Movable dates for Sikh Festivals in the 2003 and 2010 versions. (These change every year in line with the lunar phase.)

| Year | Hola Mohalla | Bandi Chhor Divas | Birth of Guru Nanak Dev |
|---|---|---|---|
| 2003 | 19 Mar | 25 Oct | 8 Nov |
| 2004 | 7 Mar | 12 Nov | 26 Nov |
| 2005 | 26 Mar | 1 Nov | 15 Nov |
| 2006 | 15 Mar | 21 Oct | 5 Nov |
| 2007 | 4 Mar | 9 Nov | 24 Nov |
| 2008 | 22 Mar | 28 Oct | 13 Nov |
| 2009 | 11 Mar | 17 Oct | 2 Nov |
| 2010 | 1 Mar | 5 Nov | 21 Nov |
| 2011 | 20 Mar | 26 Oct | 10 Nov |
| 2012 | 9 Mar | 13 Nov | 28 Nov |
| 2013 | 28 Mar | 3 Nov | 17 Nov |
| 2014 | 17 Mar | 23 Oct | 6 Nov |
| 2015 | 6 Mar | 11 Nov | 25 Nov |
| 2016 | 24 Mar | 30 Oct | 14 Nov |
| 2017 | 13 Mar | 19 Oct | 4 Nov |
| 2018 | 2 Mar | 7 Nov | 23 Nov |
| 2019 | 21 Mar | 27 Oct | 12 Nov |
| 2020 | 10 Mar | 14 Nov | 30 Nov |

==Controversy==
In 2010, the SGPC modified the calendar so that the dates for the start of the months are movable so that they coincide with the Bikrami calendar and changed the dates for various Sikh festivals so they are based upon the lunar phase.
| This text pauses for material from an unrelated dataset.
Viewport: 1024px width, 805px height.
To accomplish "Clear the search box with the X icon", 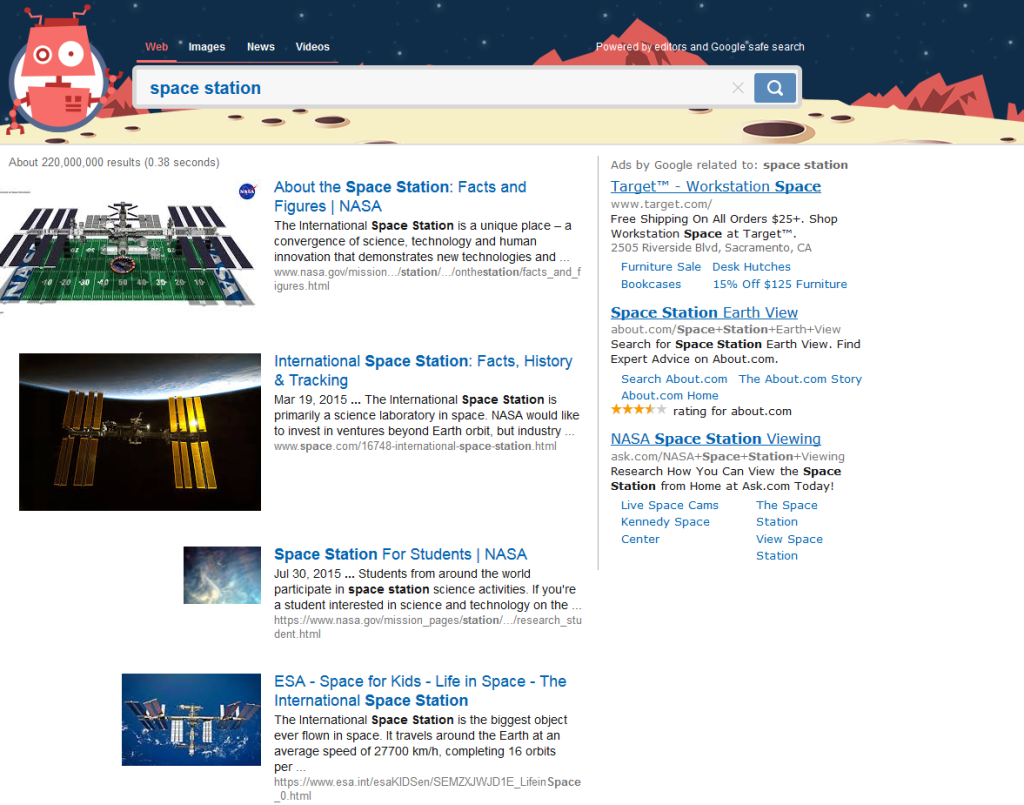I will (738, 88).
This has created controversy with some bodies adopting the original 2003 version, also called the "Mool Nanakshahi Calendar" and others, the 2010 version. By 2014, the SGPC had scrapped the Nanakshahi calendar from 2003 and reverted to the Bikrami calendar entirely, however it was still published under the name of Nanakshahi. The Sikh bodies termed it a step taken under pressure from the RSS and Shiromani Akali Dal. There is also some controversy about the acceptance of the calendar altogether among certain sectors of the Sikh world.

According to Ahaluwalia (2003), the Nanakshahi calendar goes against the use of lunar Bikrami dates by the Gurus themselves and is contradictory. It begins with the year of birth of Guru Nanak Dev, but the first date, 1 Chet, is when Guru Har Rai was installed the seventh Guru. However, the first date of the Nanakshahi calendar (1 Chet) is based upon the Barah Maha of the Guru Granth Sahib, which has Chet as the first month. Pal Singh Purewal, as reported in the Edmonton Journal (March 2018) has stated that his aims in formulating the Nanakshahi calendar were, "first and foremost, it should respect sacred holy scriptures. Second, it should discard the lunar calendar and use only a solar one. Third, all the dates should be fixed and not vary from year to year." In reality however, state Haar and Kalsi (2009), the introduction of the Nanakshahi calendar has resulted in many festivals being "celebrated on two dates depending on the choice of the management of the local gurdwaras."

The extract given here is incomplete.